How well did the hard stop alert work? After the alert went active, the team saw an “immediate drop in testing” from a mean of 12 C. difficile testing orders per day when using the soft stop alert to 7. “Similarly, our hospital-onset CDI cases also declined [from a mean of 3.6 cases/week down to 2 cases/week],” Dr. Drees added. “Aside from a slight uptick in August, if we look at the time period of our intervention and compare it with the exact same time period a year before, or if we compare it to a longer time period starting in January 2016, we see statistically significant decreases in our rate ratio.”
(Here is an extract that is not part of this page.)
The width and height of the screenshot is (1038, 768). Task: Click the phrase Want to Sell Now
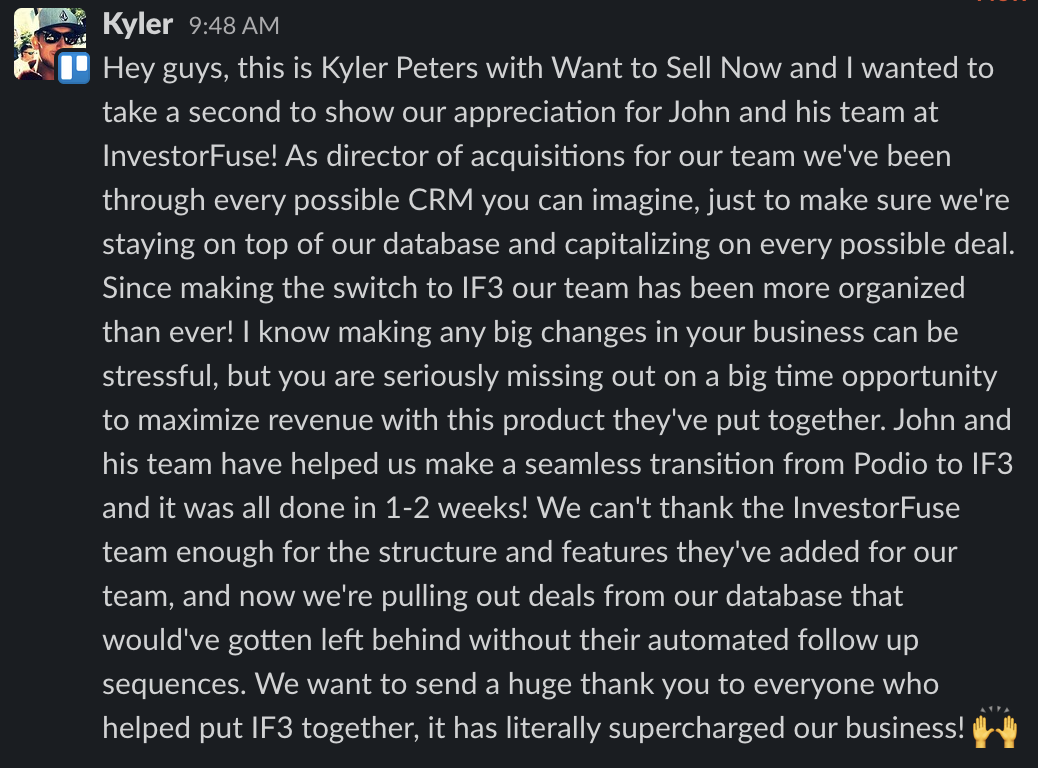(666, 68)
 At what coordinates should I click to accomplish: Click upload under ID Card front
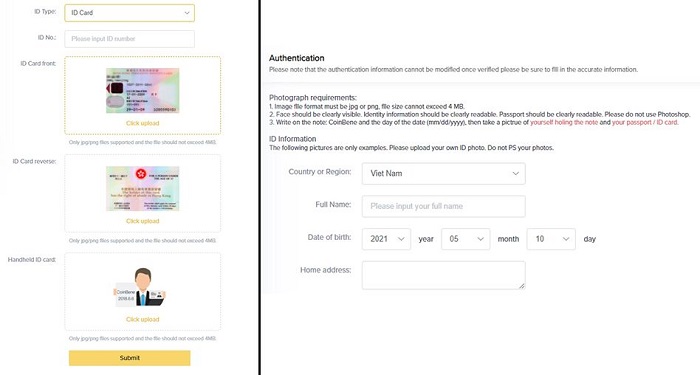click(x=142, y=123)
In addition, Dr. Drees and her team have yet to identify any delayed diagnoses or empiric treatment with oral vancomycin without testing. However, a total of 18 override calls were reported.

Dr. Drees noted that the study was not without limitations. First, the project didn’t address or prevent true C. difficile disease (“which is really what we want to do,” she said). Second, it was a single health care-system, pre-post study, and as a symptom, diarrhea is not always well-documented. Finally, Dr. Drees noted that even a hard stop approach can lose effectiveness over time as providers figure out ways around it.

“Testing stewardship is really critical to minimize false-positive CDI cases which could lead to inappropriate treatment, prolonging the stay and patient dissatisfaction. And, it does put you at risk for hospital penalties. Limiting testing using the hard stop method was certainly more effective than a suggestion to cancel the test and it was generally well-accepted,” Dr. Drees concluded.

What are the next steps for the health care system?

“Our next steps are to automate some of the processes in terms of detecting delays in testing,” said Dr. Drees. “We are also evaluating the C. difficile scoring tool to identify other low-risk patients. We have some ongoing/increasing efforts to reduce our “true positive” CDIs, including the statewide ‘Choosing Wisely,’ antibiotic stewardship campaign, ongoing environmental cleaning assessments, and we’re ramping up the patient hand hygiene and bathing efforts.”